Hoje, quem ostenta uma brilhosa latinha de graxa é Germano Mathias, representante do samba sincopado. Nesta variante, é desafio para o sambista criar melodias redondas, perfeitas, com ritmo e balanço voltado para os bailes de gafieira.

Branco e morador do bairro da Casa Verde, ele é um dos principais responsáveis pela manutenção da tradição do samba paulistano. Diferente de Adoniran Barbosa, por exemplo, seus sambas são alegres, carregam um bom humor e uma irreverência que contrabalança com o protesto e com a melancolia.

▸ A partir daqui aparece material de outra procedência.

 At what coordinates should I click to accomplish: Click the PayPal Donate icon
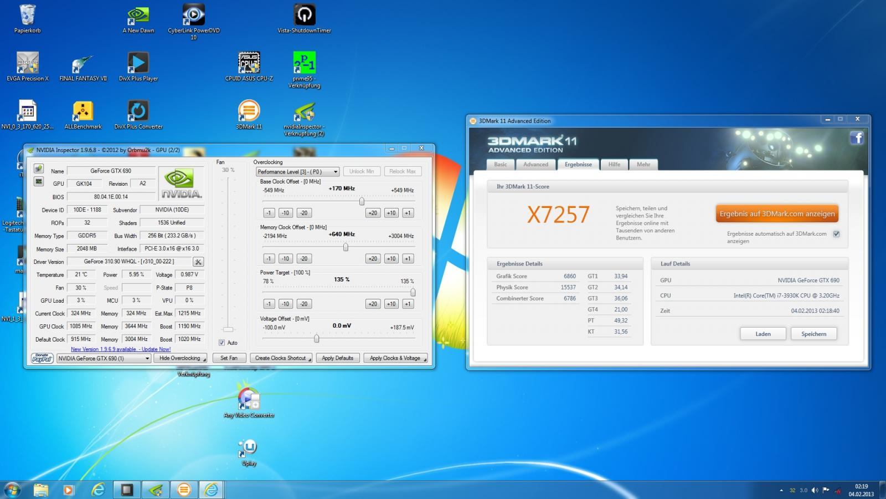click(42, 358)
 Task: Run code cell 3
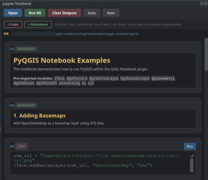[x=190, y=146]
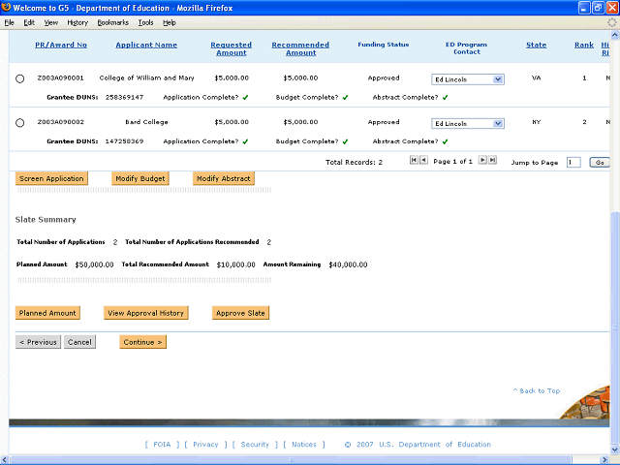620x465 pixels.
Task: Go to first page pagination icon
Action: (414, 161)
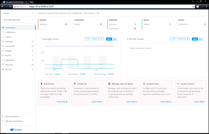Click the Volumes sidebar icon
The width and height of the screenshot is (209, 134).
pyautogui.click(x=3, y=65)
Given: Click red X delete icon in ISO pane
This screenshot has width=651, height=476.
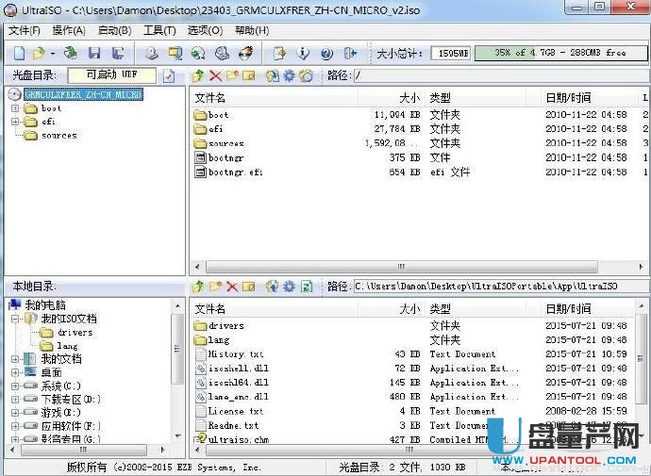Looking at the screenshot, I should pos(215,75).
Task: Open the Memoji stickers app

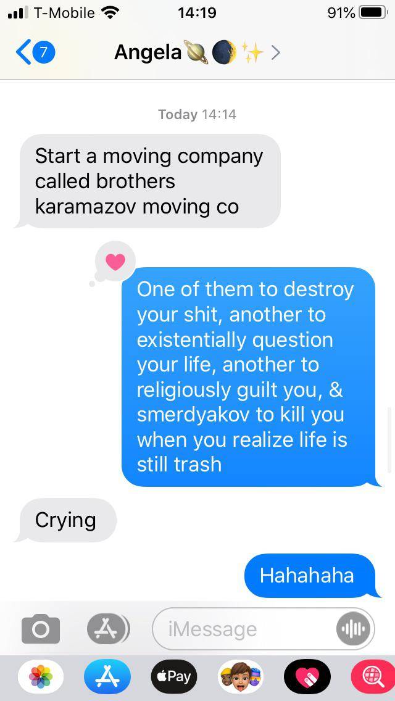Action: [241, 676]
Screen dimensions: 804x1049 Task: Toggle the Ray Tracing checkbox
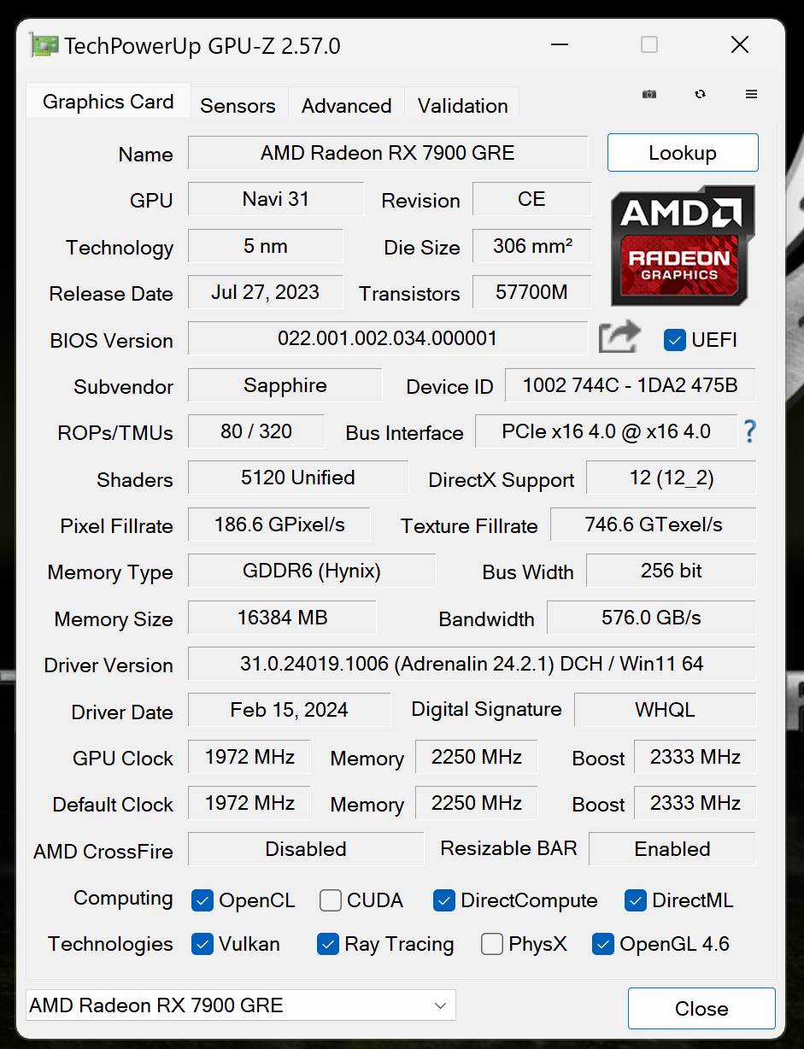click(328, 943)
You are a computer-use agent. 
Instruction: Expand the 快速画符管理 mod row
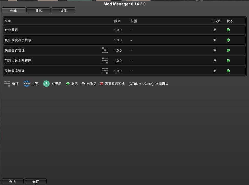click(x=51, y=50)
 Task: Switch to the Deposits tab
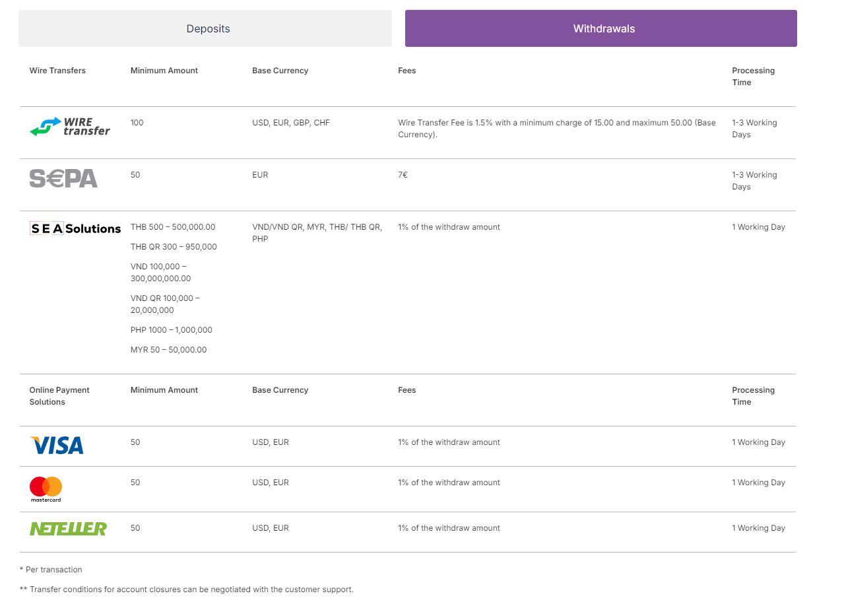pyautogui.click(x=207, y=28)
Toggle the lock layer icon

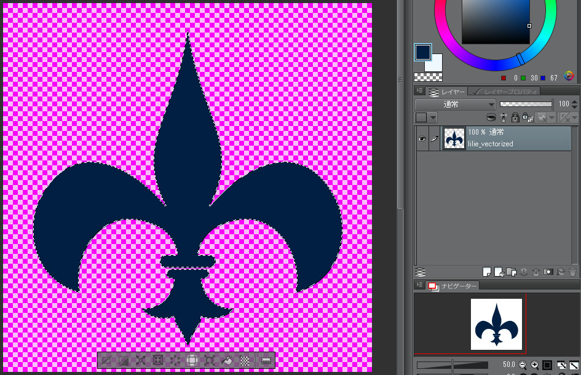click(x=515, y=117)
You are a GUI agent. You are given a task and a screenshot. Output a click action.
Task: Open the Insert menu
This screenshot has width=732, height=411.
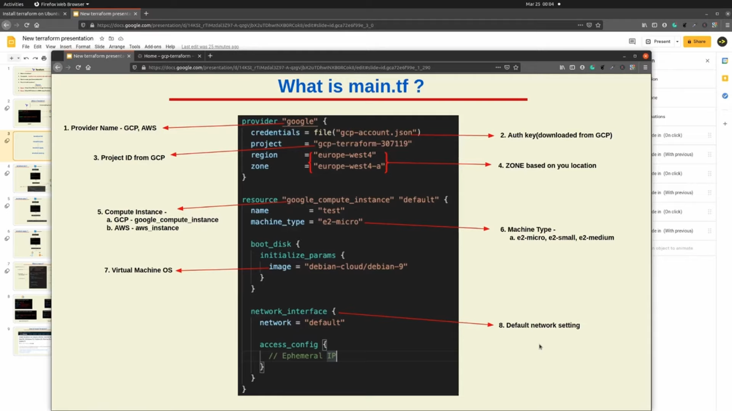65,47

E pra mostrar como anda a Barra funda...



Retirado do www.neilopes.blogger.com.br


EU VISTO ESTA CAMISA



Velha Guarda Musical do Camisa Verde e Branco


Não vou dizer que São Paulo é o “berço”, porque o samba, como é conhecido hoje, formatou-se no Rio, no longo eixo Praça Onze-Estácio-Osvaldo Cruz, depois de ocorrer sincronicamente em vários pontos do país, inclusive em terras paulistanas, desde pelo menos o século 19. Mas digo veementemente que o preconceito de uma certa intelectualidade litorânea carioca contra o samba paulista sempre foi uma rematada besteira. Que o digam, por exemplo, Jangada, Talismã, Sílvio Modesto, Murilão e os primeiros Originais do Samba, grandes artistas cariocas que acolheram e foram acolhidos pelo samba de São Paulo há muito tempo. Que se evoquem, também, a cumplicidade entre Padeirinho da Mangueira e Germano Matias; e a afinidade histórica entre o Largo da Banana e a Praça Onze – só para citar dois ou três exemplos. 

Diferenças, se houve e há, estão nas escolas de samba. Que, no Rio, deixaram há quase 30 anos, de ser expressão do poder e da cultura das comunidades negras, para serem a milionária atração turística que hoje são. E que em São Paulo, em sua maioria, ainda fitam, cautelosas, a bifurcação do caminho. 

Mas acima do mercado paira o samba, enquanto gênero musical e forma de sociabilidade. E isso fica evidente no recém-lançado CD “Canto para Viver”, belo e comovente registro, em sua qualidade musical e sua hostoricidade – o talento e o companheirismo de compositores e intérpretes da Velha Guarda da Camisa Verde e Branco realçado por músicos exponenciais e amigos como Edmilson Capeluppi, Luizinho Sete Cordas e a “família” Quinteto em Branco e Preto – cumprindo a função de mostrar que samba é samba e escola é escola. 

Isso, eu digo na condição de membro da “Irmandade dos Carmelitas Descalços”, irmão pobre que sou do produtor Carmo Lima. E de sambista que veste com orgulho a “Camisa” recebida nos anos 90, juntamente com o parceiro Wilson Moreira, como membro honorário da ala de compositores da querida verde e branco da Barra Funda.